Tasks for this exercise:
- A) In the passage on time travel in the movie, what does Bruce promise the Ancient One?
- B) Using the passage on time travel in the movie, explain why the Avengers' goal is to use the Infinity Stones to bring everyone back instead of killing Thanos as a baby.

>> begin Selected excerpt

1.) The nature of time travel in this movie - does changing the past create one new timeline, or several time lines? The scenes most quoted are on the one hand the early discussion between the Avengers in which someone brings up the obvious "killing Hitler" scenario (i.e. travel back to baby Thanos, commit infanticide to save universe) and the reply is that this would create a new time line in which Thanos never grew up to slaughter billions, sure, but meanwhile, everyone in their old timeline would still be dead and they'd stay there (which would argue for the multiverse model), hence the goal not being "kill Thanos even earlier than we already did" but "use the Infinity Stones to bring everyone back"; and on the other the one between the Ancient One and Bruce in which he ends up promising her to return the Infinity Stones to exactly those points in time they were plucked from after use because otherwise, disaster would follow (could argue for the "one changed timeline is it" model, though not necessarily; she could simply have been referring to the fact that were the time stone (hers to guard specifically) remain in the future, the Doctor Strange big bad would be capable of wrecking the universe all on his lonesome in the past.

>> end Selected excerpt
>> begin Data section

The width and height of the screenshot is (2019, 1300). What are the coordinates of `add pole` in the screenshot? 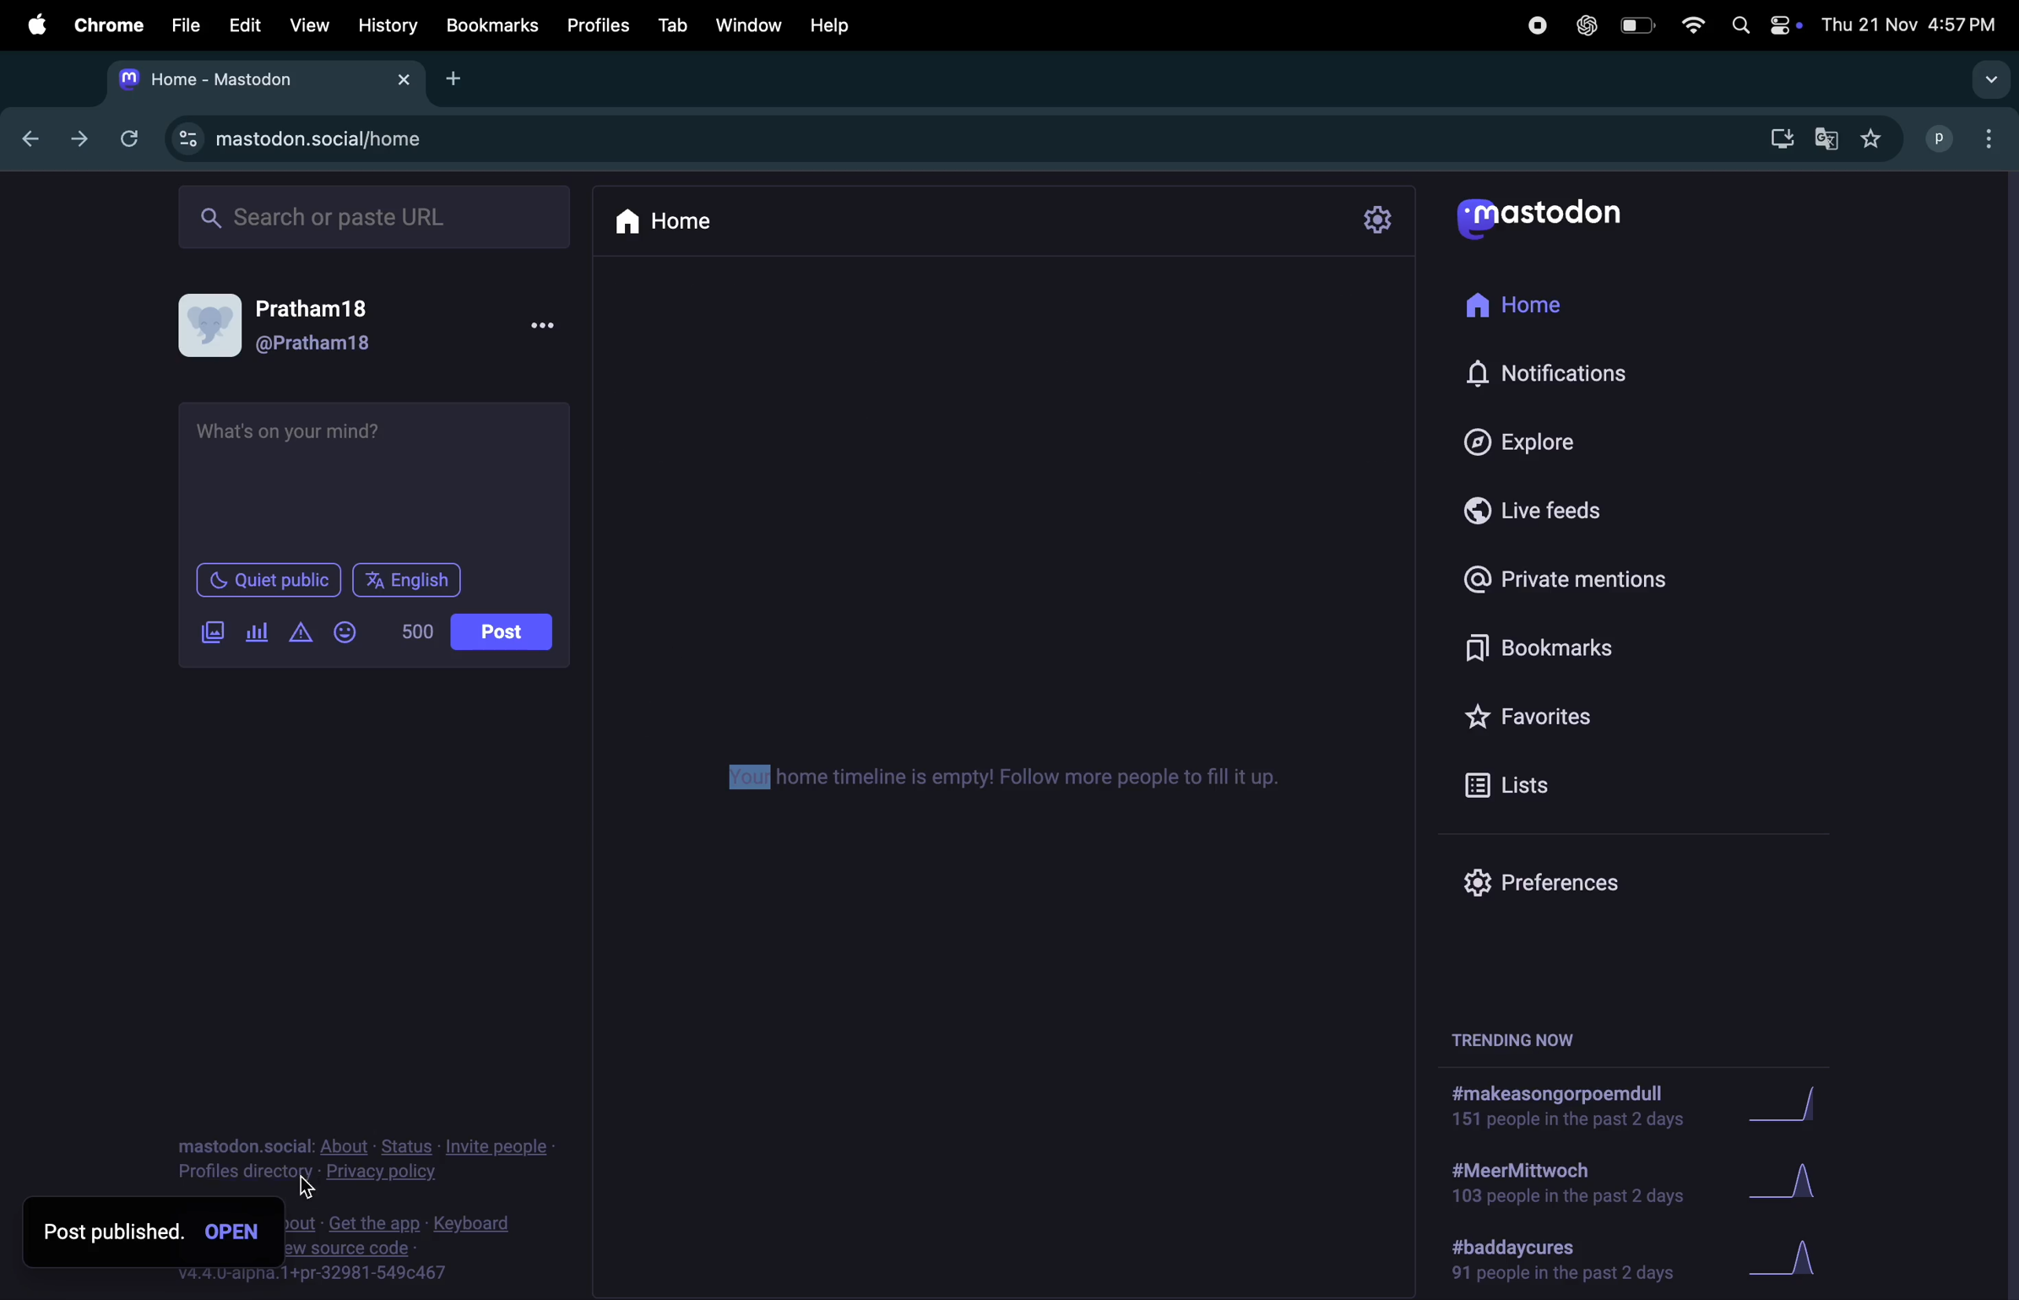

>> end Data section

Responses to the tasks:
- A) He promises to return the Infinity Stones to exactly the points in time they were taken from once they have been used.

- B) Killing baby Thanos would only create a new timeline in which he never grew up to slaughter billions. Everyone in the Avengers' old timeline would still be dead and would stay that way, so the Avengers aim to bring those people back with the Infinity Stones.